Eram problemas diversos, mas todos provindos de uma mesma razão: a sociedade não os aceitava por serem diferentes. Pressão, por não estarem num padrão. São tantas palavras ruins que é impossível não se sentirem como um frágil castelo de cartas, facilmente derrubado com um sopro.

Com alto e bom som, iniciei meu discurso:

“Prestem atenção no que tenho a dizer! Vocês estão se permitindo afundar num mar de sangue e lágrimas que lhes puxam sem qualquer piedade.

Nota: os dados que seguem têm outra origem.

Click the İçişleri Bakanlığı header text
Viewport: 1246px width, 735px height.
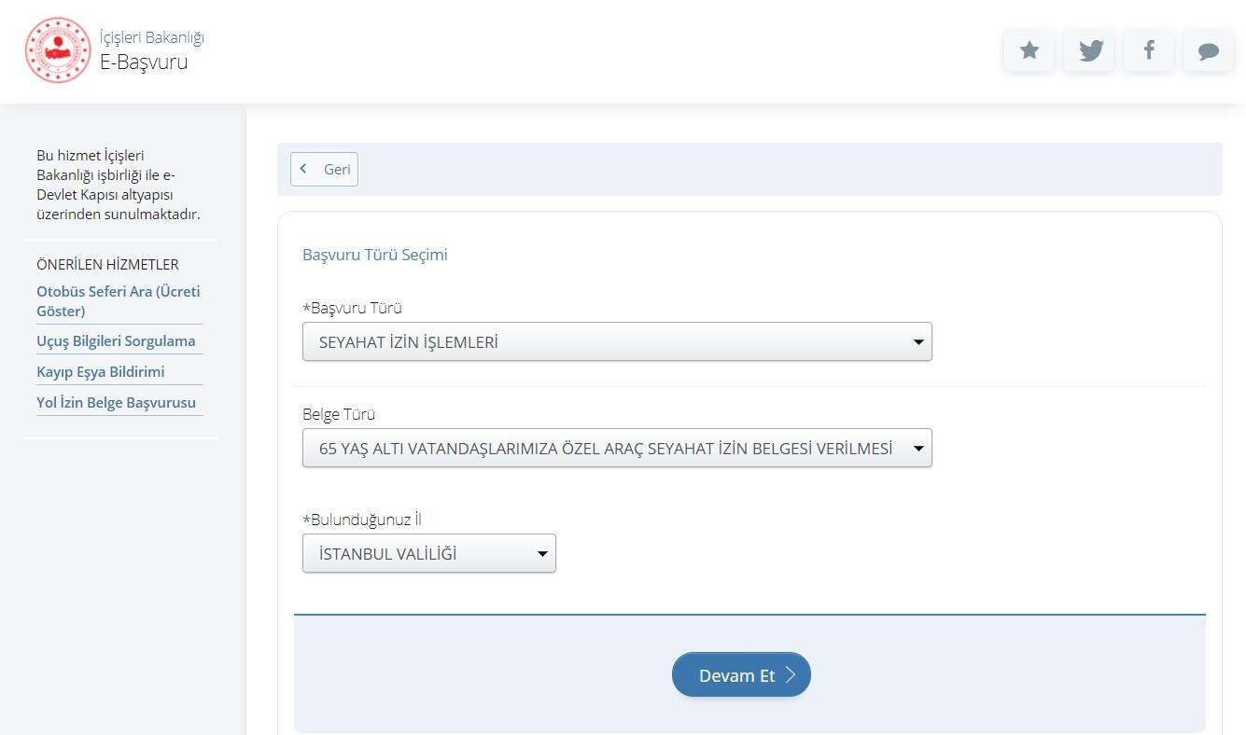coord(151,37)
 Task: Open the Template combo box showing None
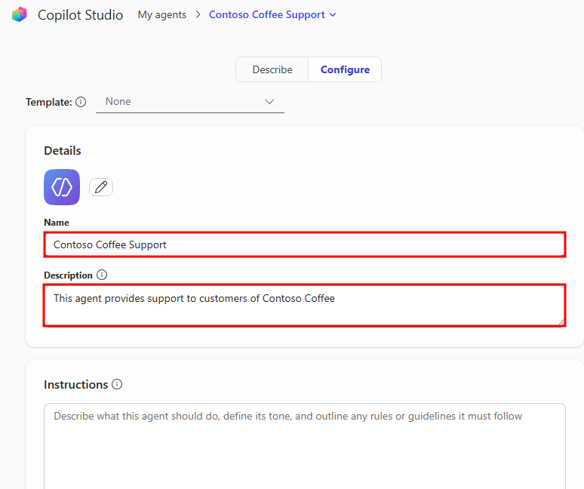tap(181, 102)
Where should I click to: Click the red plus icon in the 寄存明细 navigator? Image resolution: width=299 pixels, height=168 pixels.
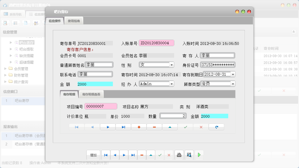139,127
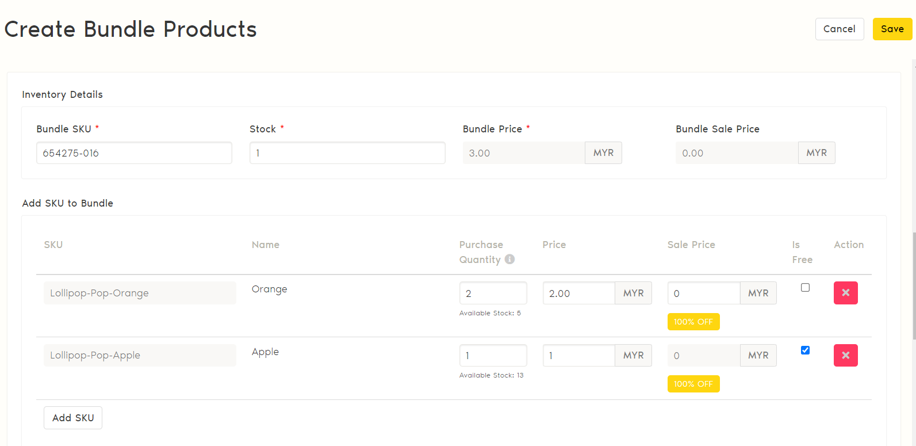
Task: Uncheck Is Free for Apple
Action: coord(805,350)
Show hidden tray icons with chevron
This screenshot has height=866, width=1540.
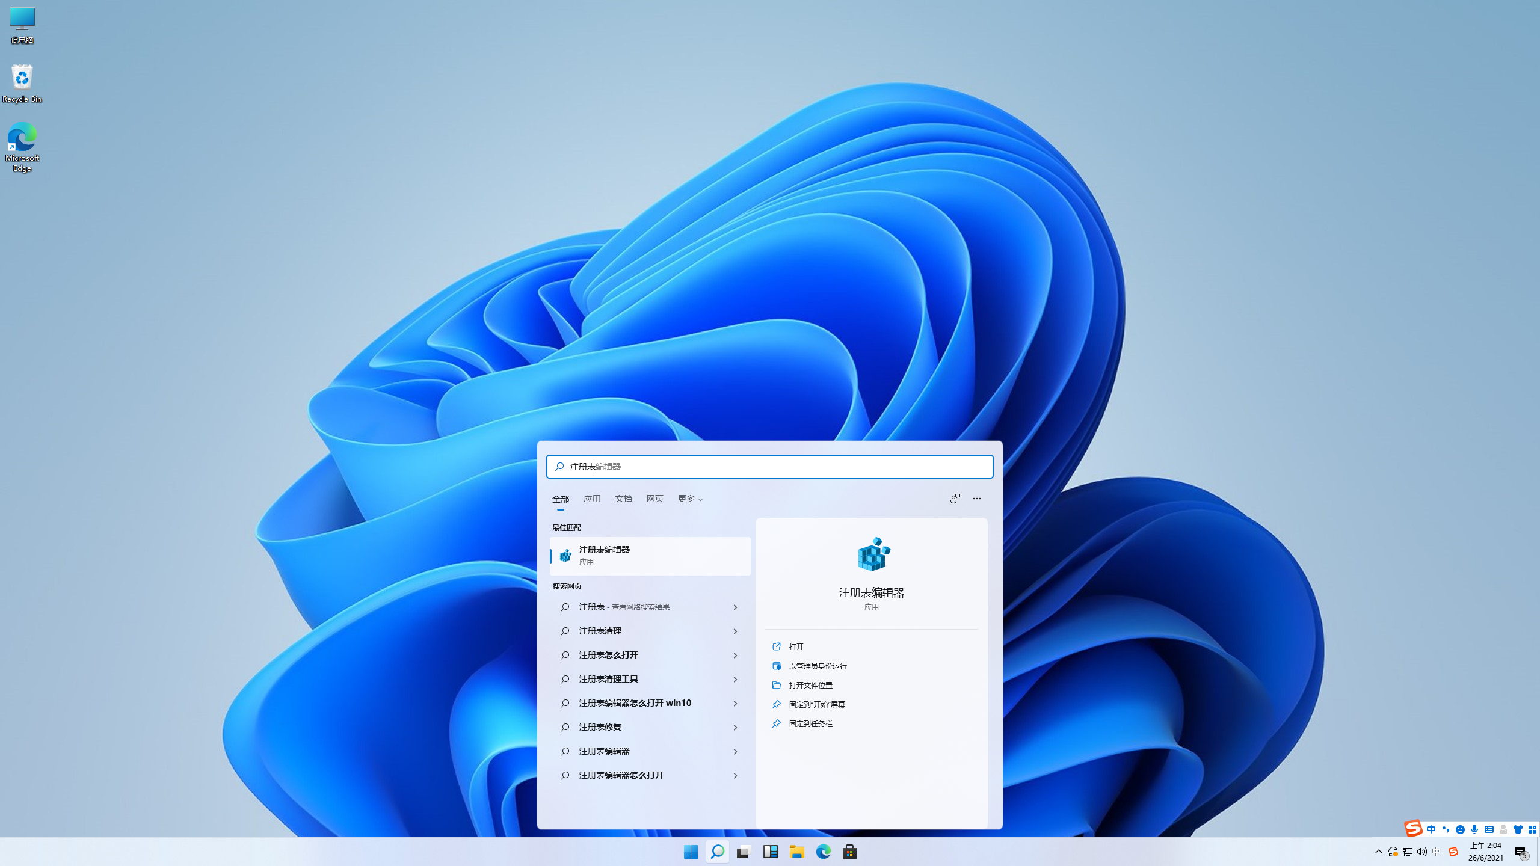pos(1378,852)
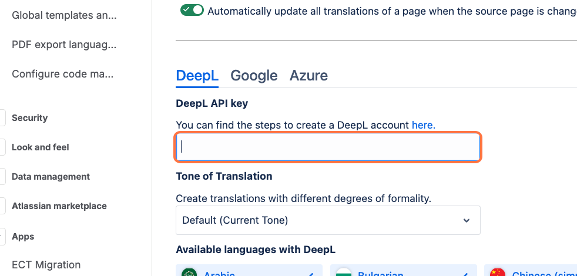Open Configure code macro sidebar item
577x276 pixels.
pyautogui.click(x=62, y=74)

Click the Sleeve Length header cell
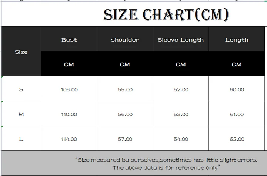pyautogui.click(x=181, y=39)
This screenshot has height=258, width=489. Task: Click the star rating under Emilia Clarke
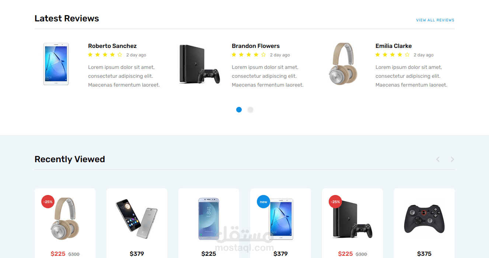point(392,55)
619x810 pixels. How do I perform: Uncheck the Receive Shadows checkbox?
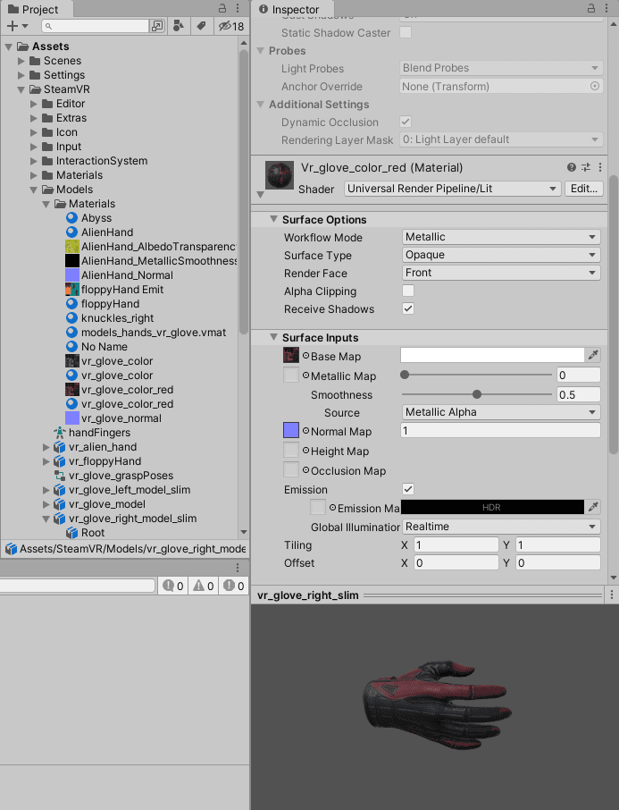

Tem sido uma luta difícil com tantos obstáculos, já presentes numa velha rotina. Precisamos sair disso, juntos!

Fechem seus olhos. Tudo está tão escuro, não é? Se vocês repararem bem, perceberão um pequeno ponto de luz, ao longe. Caminhem até ele, façam-no crescer até que sejam capaz de senti-la.

Todos aqui tem algo especial que o torna único. Talvez você ainda não tenha descoberto qual o propósito de seguirem por essa jornada. Eu sugiro que tentem, quebrem mais a cara, arrisquem-se mais. Talvez vocês percam a fé por ser algo tão trabalhoso e não verem um resultado tão breve, mas sei que cada um de vocês aqui hoje, começando pequenos ou não, vão surpreender cada pessoa que teve a audácia de julgá-los, de desacreditarem e dizerem que foram fracos.

E quando vocês reencontrarem a fé, esse pequeno ponto os envolverá. Esse pequeno ponto é a luz que os faz brilhar, que os faz pessoas melhores, que os faz olharem nos olhos de cada um e dizer: eu sou capaz, eu sou vitorioso. E essa luz, brilhando em você, se explodirá no céu, como fogos de artifícios, admirando a todos esses olhos que não fizeram parte de sua luta.

Agora vão! Lutem! A vida é muito curta para vocês lamentarem seus fracassos. É hora de se desafiarem, é hora de conquistar seus troféus, é hora de vencerem.”

À sociedade julgadora, um apelo: vamos parar com as críticas e elogiar mais, ajudar mais, olhar o que há de melhor nas pessoas e fazer desse um lugar melhor para viver? Reflita sobre esses atos. Eu acredito que possamos mudar e fazer a diferença, então: vem comigo. Vamos limpar essa bagunça que deixamos em nossos quartos.